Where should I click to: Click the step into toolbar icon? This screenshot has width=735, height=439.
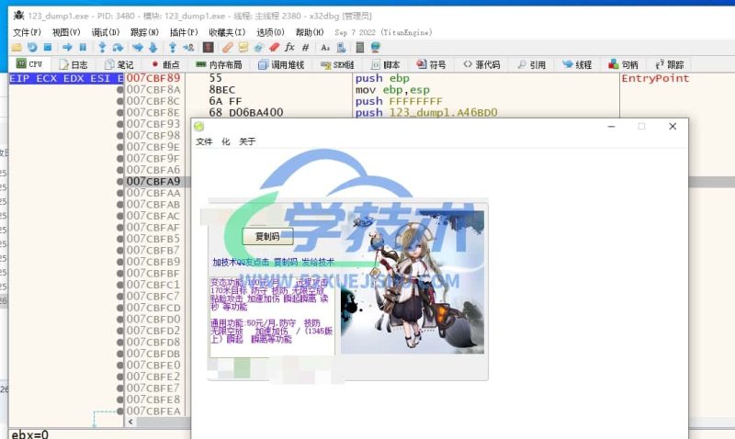(x=102, y=47)
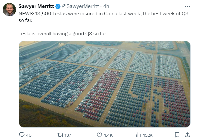This screenshot has width=200, height=140.
Task: Click the display name Sawyer Merritt
Action: click(36, 6)
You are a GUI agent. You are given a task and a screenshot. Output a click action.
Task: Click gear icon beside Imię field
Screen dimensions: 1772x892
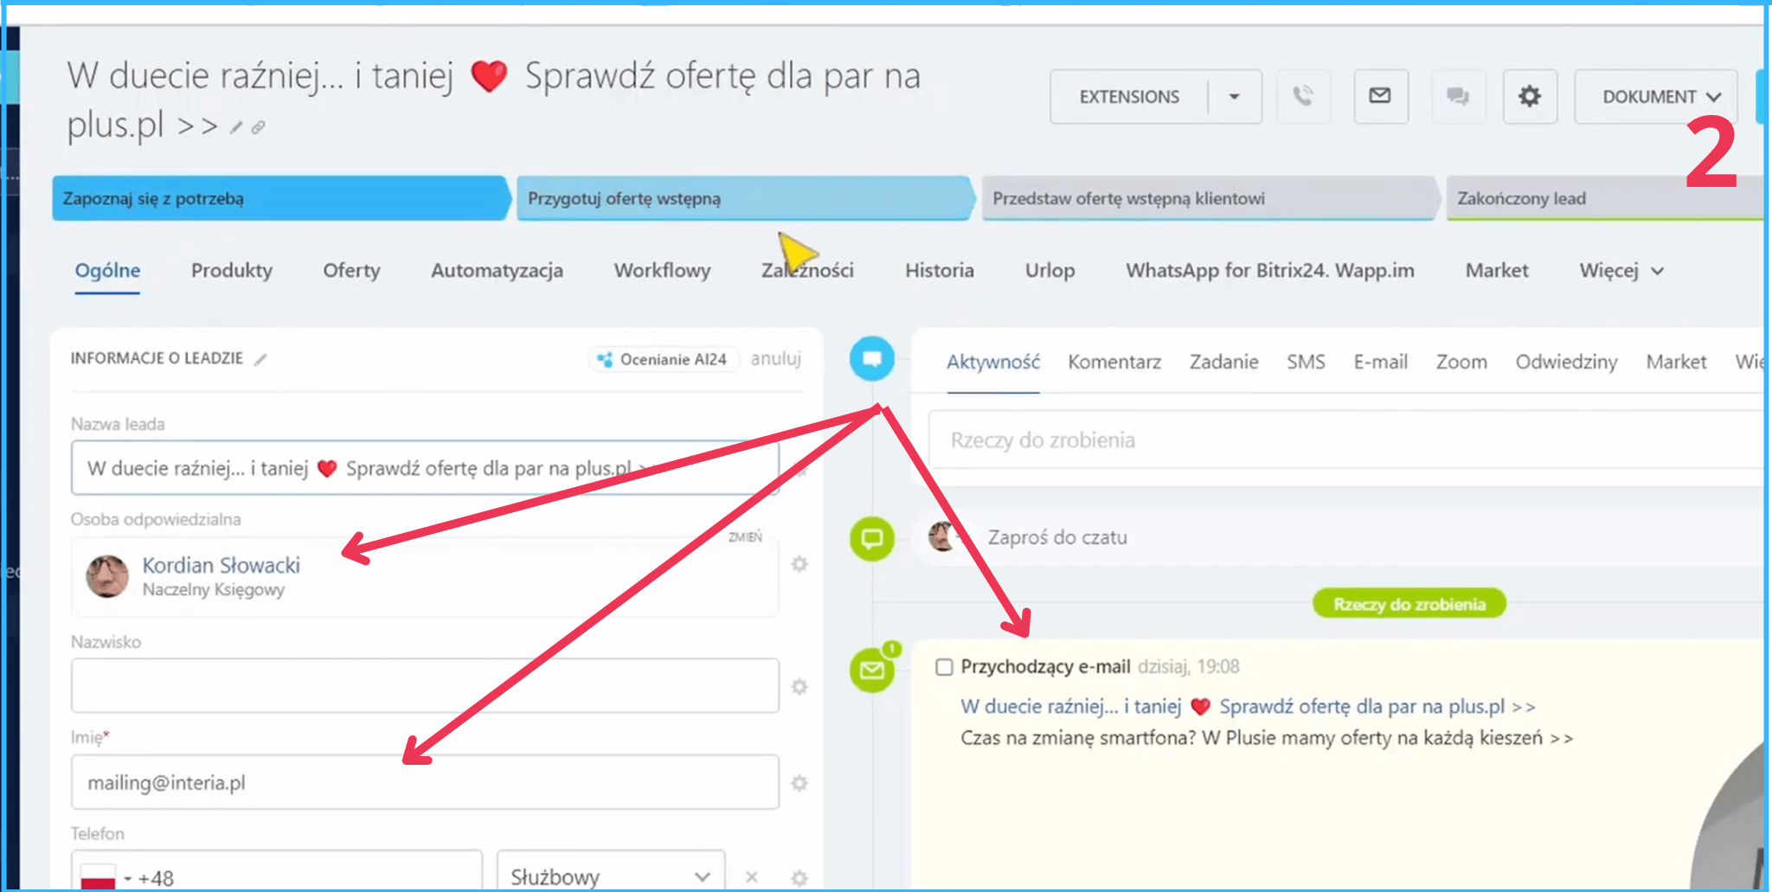pos(799,783)
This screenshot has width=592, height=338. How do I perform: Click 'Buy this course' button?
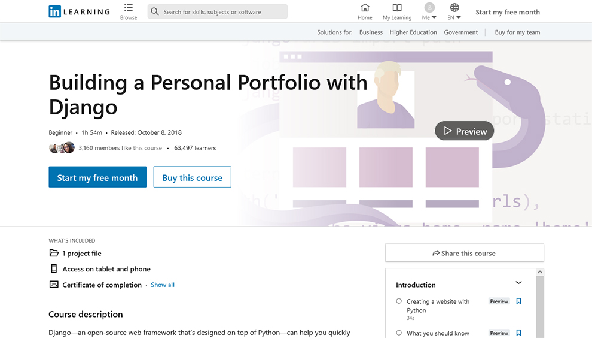pos(192,177)
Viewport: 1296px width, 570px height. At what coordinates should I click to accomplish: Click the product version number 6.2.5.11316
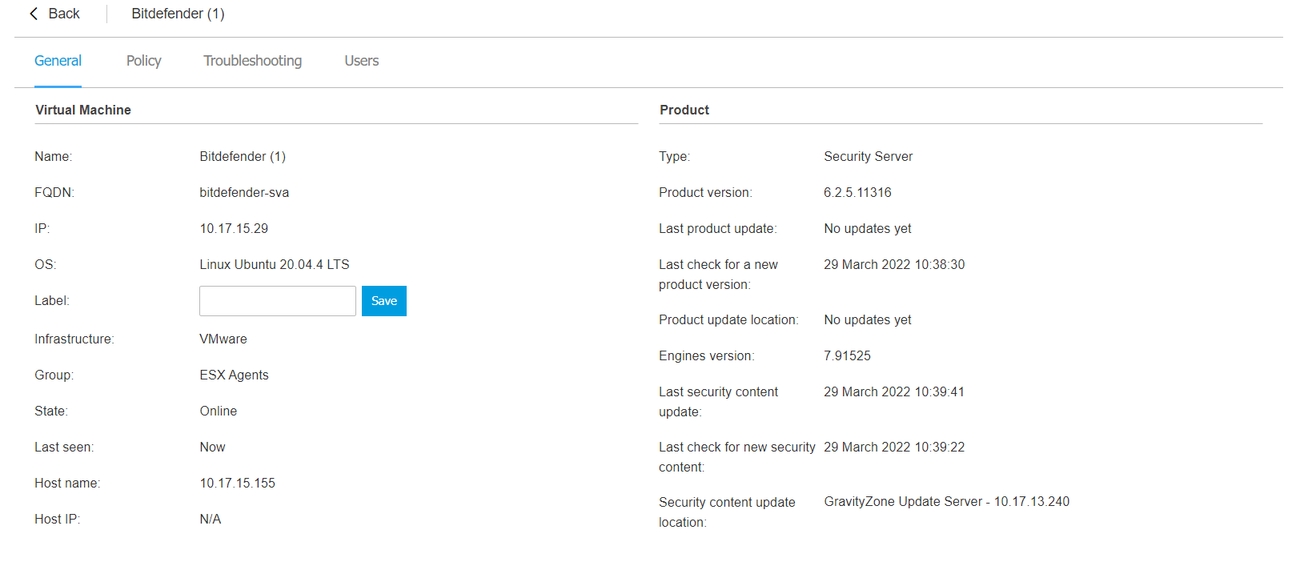pos(857,193)
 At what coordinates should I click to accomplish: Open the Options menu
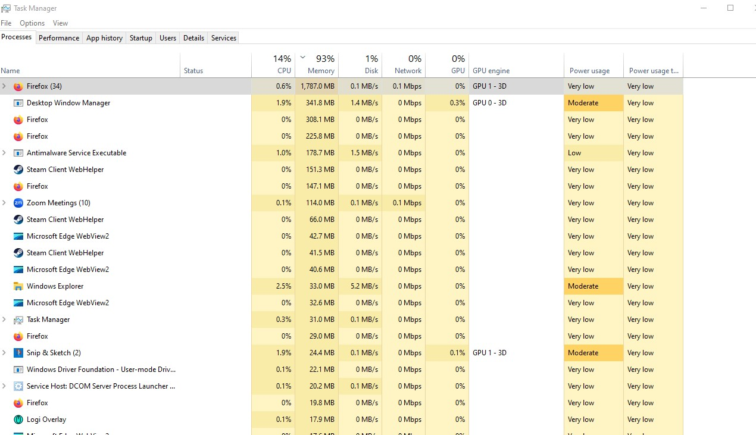coord(32,23)
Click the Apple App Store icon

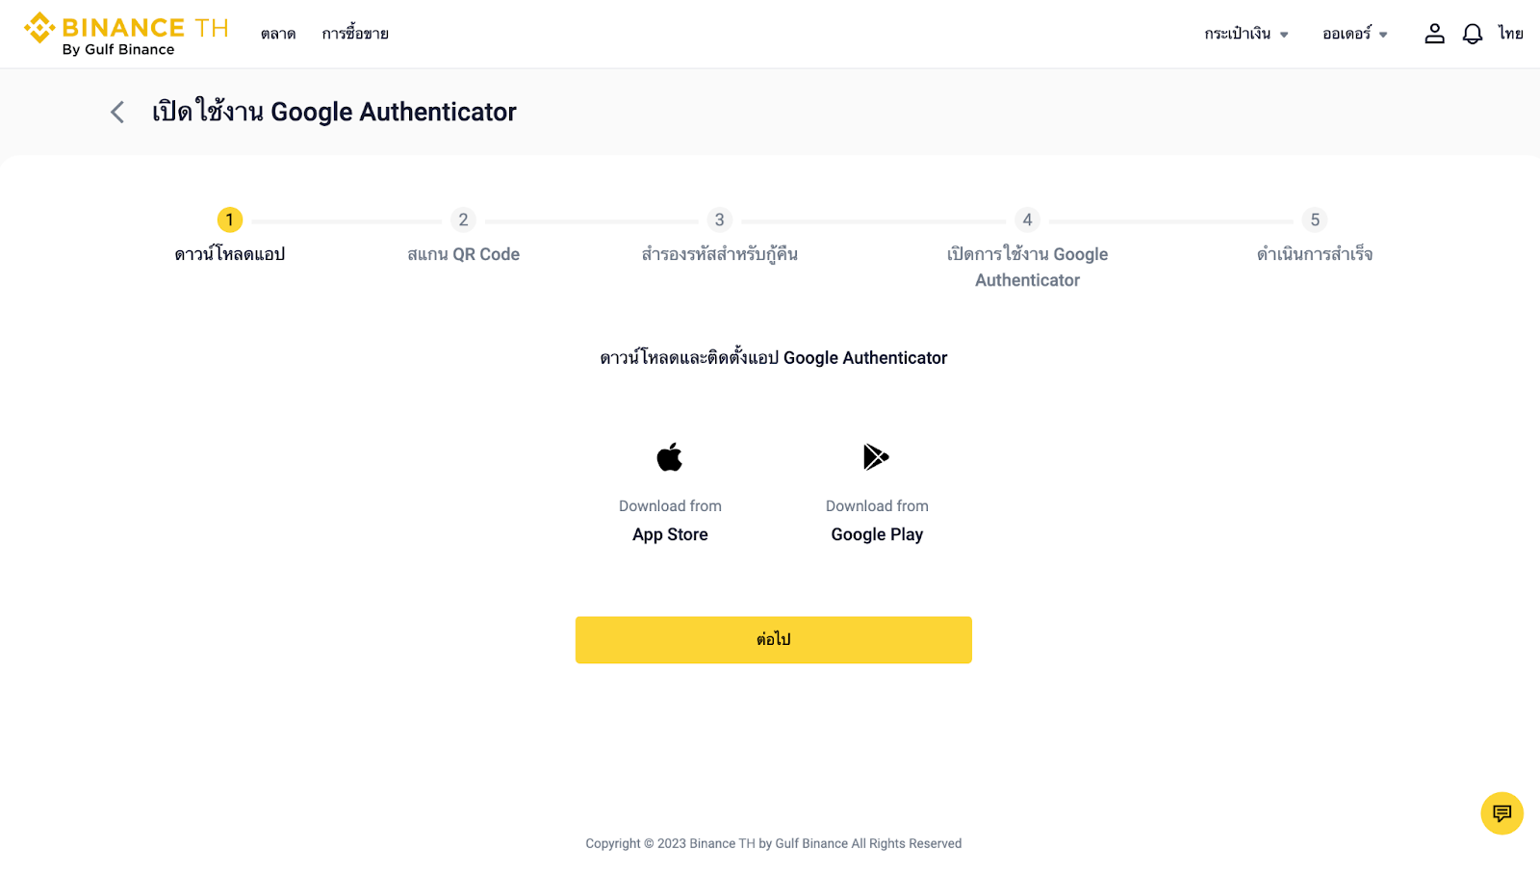(x=670, y=457)
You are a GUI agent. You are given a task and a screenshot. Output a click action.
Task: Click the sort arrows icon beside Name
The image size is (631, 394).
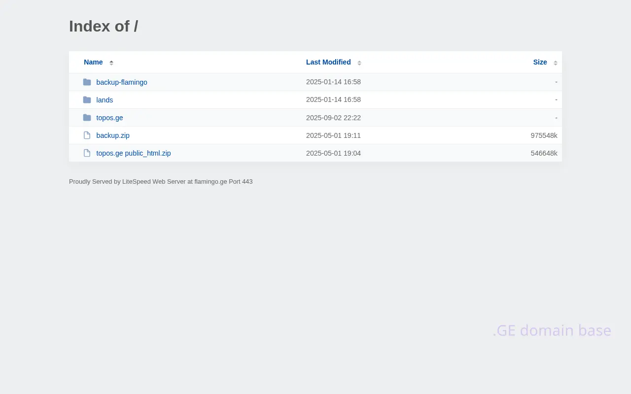point(111,63)
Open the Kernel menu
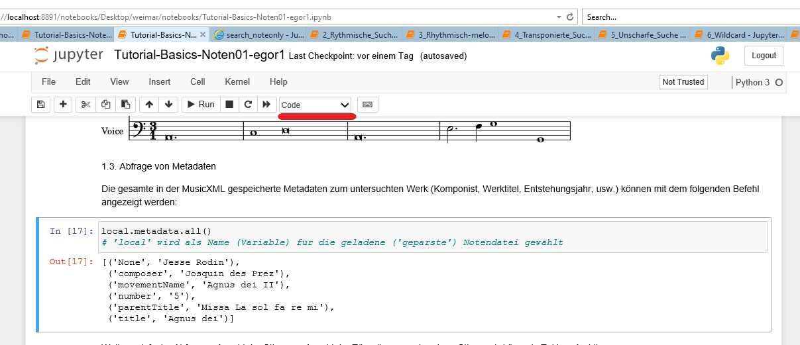The image size is (800, 345). [x=237, y=82]
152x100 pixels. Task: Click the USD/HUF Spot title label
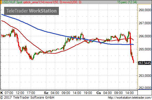12,2
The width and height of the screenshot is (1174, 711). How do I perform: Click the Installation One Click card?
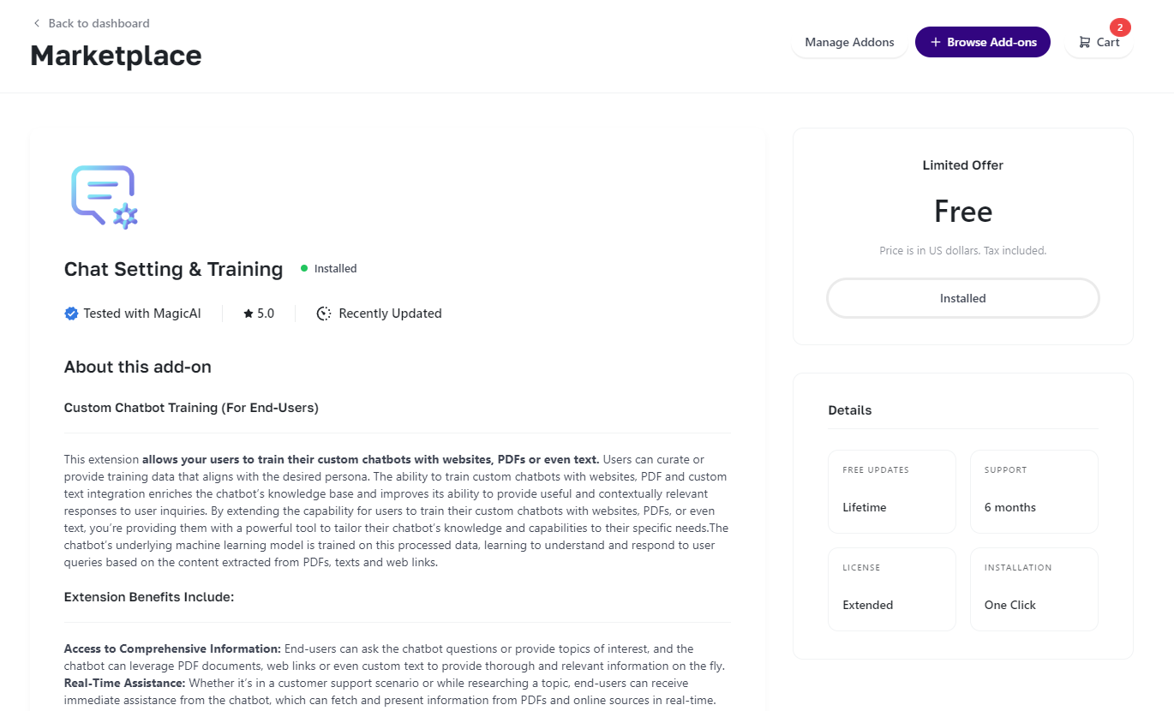coord(1033,589)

----

_Activity_. Copy out exactly the lines that run from the line containing "Click the Apple App Store icon" through the last line of the material, and nothing more; omit the pictures.

_Result of this exercise_.
Click the Apple App Store icon

(x=670, y=457)
You are a GUI agent. You are given a task and a screenshot. Output a click action.
Task: Click the sort arrows icon beside Name
The image size is (631, 394).
point(111,63)
Open the Kernel menu
The image size is (800, 345). [x=237, y=82]
152x100 pixels. Task: Click the USD/HUF Spot title label
12,2
The width and height of the screenshot is (1174, 711). How do I perform: Click the Installation One Click card?
coord(1033,589)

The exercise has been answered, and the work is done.